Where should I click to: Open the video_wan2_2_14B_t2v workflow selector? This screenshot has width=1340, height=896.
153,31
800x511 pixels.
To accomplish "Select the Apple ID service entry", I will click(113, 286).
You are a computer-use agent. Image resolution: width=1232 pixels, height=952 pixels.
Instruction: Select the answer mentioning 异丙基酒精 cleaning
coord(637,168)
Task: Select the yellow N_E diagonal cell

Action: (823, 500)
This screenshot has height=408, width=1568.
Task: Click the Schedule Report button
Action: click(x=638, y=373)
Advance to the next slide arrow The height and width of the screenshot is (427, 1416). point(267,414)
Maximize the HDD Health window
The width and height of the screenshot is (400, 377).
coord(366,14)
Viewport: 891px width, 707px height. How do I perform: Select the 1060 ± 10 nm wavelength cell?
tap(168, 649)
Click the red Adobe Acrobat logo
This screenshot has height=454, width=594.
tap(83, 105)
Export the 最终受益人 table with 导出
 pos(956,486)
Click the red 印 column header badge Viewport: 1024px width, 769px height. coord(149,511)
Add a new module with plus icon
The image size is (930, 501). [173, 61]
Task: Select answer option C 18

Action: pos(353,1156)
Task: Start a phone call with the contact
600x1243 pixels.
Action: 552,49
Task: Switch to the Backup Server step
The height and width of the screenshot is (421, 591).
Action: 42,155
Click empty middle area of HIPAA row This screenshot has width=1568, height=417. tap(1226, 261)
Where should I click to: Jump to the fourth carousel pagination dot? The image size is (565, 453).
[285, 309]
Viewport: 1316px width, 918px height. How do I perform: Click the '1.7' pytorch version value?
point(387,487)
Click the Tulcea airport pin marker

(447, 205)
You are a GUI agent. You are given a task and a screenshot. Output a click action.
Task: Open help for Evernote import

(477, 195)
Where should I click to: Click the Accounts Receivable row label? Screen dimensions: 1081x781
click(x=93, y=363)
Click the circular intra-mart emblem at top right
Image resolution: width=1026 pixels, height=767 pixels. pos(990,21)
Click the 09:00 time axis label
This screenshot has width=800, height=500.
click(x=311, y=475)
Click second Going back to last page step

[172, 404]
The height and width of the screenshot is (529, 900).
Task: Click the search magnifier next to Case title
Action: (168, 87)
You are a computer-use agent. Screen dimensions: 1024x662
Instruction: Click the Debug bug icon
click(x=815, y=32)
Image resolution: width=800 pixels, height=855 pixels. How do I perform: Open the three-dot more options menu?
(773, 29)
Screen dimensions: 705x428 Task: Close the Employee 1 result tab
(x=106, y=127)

___

§ **WORK REQUIRED**
Each line of the listing that contains the word "agent" must be copied.

§ **REPLY**
You are a computer-use agent. Image resolution: width=1232 pixels, height=952 pixels.
You are a GUI agent. You are given a task and a screenshot. Output a click action.
You are a computer-use agent. Screen dimensions: 1024x662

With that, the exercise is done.